China’s advanced manufacturing upgrade backed to gather pace, driven by top priority status in five-year plan
- Beijing outlined a comprehensive plan to upgrade its manufacturing capabilities by 2025 via eight priority areas, including robotics, aircraft engines, new energy vehicles and smart cars
- Hi-tech manufacturing and equipment manufacturing outperformed overall manufacturing in March’s official manufacturing purchasing managers’ index (PMI)
China’s advanced manufacturing “can continue to outperform” traditional manufacturing, driven by heavy policy support from Beijing, after the sector led a key monthly indicator of economic activities in March.
Within the survey of sentiment among factory owners in the world’s second-largest economy, the readings for hi-tech manufacturing and equipment manufacturing were 53.9 and 52.9, respectively, two and one percentage points higher than the overall manufacturing PMI.
“I expect [advanced manufacturing] to continue to outperform relative to the conventional manufacturing sector, given the policy support. The government has made it clear this is a top policy initiative in the new [five-year plan]. There are tax benefits as well as credit support,” said Zhiwei Zhang, chief economist at Pinpoint Asset Management.
Beijing’s upgrade plan is focused on rare earth and special materials, robotics, aircraft engines, new energy vehicles and smart cars, high-end medical equipment and innovative medicine such as vaccines, agricultural machinery, major equipment used in shipbuilding, aviation and high-speed rail, as well as industrial applications of China’s Beidou global navigation satellite system.
“Authorities will accept moderately slower growth and follow targets less closely as they focus on innovation and more balanced development. Consumption-facing sectors will gain somewhat more policy support, but through gradual structural reforms rather than direct stimulus,” said a team of analysts at Eurasia Group, led by Michael Hirson.
Michael Hirson, practice head China and Northeast Asia, and his team at political risk analyst Eurasia Group.
“Beijing will intensify efforts to promote ‘chokepoint’ technologies and products critical to its supply chain and vulnerable to US restrictions – including semiconductors, software, advanced manufacturing, and life sciences. Consumer e-commerce firms, by contrast, remain important in the economy but are not among Xi’s strategic priorities.”
Beijing does not release industrial breakdowns of PMI consistently and comprehensively, making it difficult for economists to fully analyse the health of the high-end manufacturing sector over the long term.

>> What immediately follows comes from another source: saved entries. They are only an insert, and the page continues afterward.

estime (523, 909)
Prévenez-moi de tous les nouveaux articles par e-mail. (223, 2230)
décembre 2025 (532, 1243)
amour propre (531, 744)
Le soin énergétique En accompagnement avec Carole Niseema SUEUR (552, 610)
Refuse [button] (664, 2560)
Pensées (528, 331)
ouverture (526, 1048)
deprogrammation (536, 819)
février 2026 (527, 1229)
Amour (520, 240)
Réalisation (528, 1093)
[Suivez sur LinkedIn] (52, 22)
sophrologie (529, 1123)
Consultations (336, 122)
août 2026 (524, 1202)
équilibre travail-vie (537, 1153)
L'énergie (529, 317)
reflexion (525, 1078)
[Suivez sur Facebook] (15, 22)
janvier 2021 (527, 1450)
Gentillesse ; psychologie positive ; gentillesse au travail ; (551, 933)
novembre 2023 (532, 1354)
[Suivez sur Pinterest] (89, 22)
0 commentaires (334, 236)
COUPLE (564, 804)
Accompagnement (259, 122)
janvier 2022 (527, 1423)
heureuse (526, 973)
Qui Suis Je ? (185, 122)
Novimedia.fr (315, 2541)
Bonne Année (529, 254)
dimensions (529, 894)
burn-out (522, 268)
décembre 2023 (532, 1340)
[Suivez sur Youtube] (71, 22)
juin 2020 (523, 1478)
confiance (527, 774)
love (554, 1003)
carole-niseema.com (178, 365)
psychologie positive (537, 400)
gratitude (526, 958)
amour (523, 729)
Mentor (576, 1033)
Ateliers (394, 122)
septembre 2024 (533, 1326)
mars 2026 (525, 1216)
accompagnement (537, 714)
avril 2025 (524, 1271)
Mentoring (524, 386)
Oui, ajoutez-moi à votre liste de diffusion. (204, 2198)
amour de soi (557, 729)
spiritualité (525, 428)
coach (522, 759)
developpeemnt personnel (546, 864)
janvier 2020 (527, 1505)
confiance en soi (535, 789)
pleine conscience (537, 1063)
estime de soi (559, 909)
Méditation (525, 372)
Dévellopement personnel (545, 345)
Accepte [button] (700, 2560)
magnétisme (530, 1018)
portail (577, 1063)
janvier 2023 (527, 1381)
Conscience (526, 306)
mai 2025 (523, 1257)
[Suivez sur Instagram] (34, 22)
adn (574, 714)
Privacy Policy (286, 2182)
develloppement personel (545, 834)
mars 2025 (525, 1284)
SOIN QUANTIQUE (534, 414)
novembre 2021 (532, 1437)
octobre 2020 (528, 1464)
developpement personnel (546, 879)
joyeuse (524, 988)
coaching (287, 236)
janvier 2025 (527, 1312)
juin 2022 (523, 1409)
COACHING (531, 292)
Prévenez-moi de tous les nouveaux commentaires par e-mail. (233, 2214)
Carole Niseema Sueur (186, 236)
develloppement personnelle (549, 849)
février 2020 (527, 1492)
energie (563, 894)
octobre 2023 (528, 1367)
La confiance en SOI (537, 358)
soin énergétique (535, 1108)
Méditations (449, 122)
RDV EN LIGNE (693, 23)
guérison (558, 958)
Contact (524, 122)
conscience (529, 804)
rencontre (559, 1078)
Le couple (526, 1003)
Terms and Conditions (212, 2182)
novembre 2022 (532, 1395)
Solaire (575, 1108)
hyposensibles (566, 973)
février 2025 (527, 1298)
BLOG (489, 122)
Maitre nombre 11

Readings for hi-tech manufacturing and equipment manufacturing, for example, were not released in February.
“PMI is mainly used as a short term indicator of economic activities. The health of advanced manufacturing requires close analysis over a long term,” said Xu Jianwei, senior China economist from French bank Natixis.
Hi-tech and equipment manufacturing increased by 13 per cent and 10.2 per cent, respectively, averaged over the January-February period in 2020 and 2021, data from the NBS showed.

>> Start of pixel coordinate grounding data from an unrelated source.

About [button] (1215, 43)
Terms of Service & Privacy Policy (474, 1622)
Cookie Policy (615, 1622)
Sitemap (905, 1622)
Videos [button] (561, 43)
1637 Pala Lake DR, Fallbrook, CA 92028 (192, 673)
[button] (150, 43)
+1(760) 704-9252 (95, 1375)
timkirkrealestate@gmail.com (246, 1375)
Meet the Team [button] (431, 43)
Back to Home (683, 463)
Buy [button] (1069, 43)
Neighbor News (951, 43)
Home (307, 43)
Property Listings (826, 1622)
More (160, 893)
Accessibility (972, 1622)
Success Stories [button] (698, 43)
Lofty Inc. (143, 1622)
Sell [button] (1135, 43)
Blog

New-energy vehicles, trucks, industrial robots, and machinery for excavation work, shovelling and transport, as well as microcomputer equipment, all had year-on-year growth rates exceeding 100 per cent.
On Tuesday, China’s top-level Politburo also promoted high-quality growth of the central region of the country, which is a key base for food production, energy, manufacturing and hi-tech industries, as well as transport.
The meeting, which was presided over by President Xi Jinping, cited major achievements in the economic and social development of the central region since 2012.
“We must strive to build a modern industrial system supported by advanced manufacturing, focus on building a beautiful central part of green development, and focus on promoting high-level opening up in inland provinces,” the Politburo said, according to CCTV.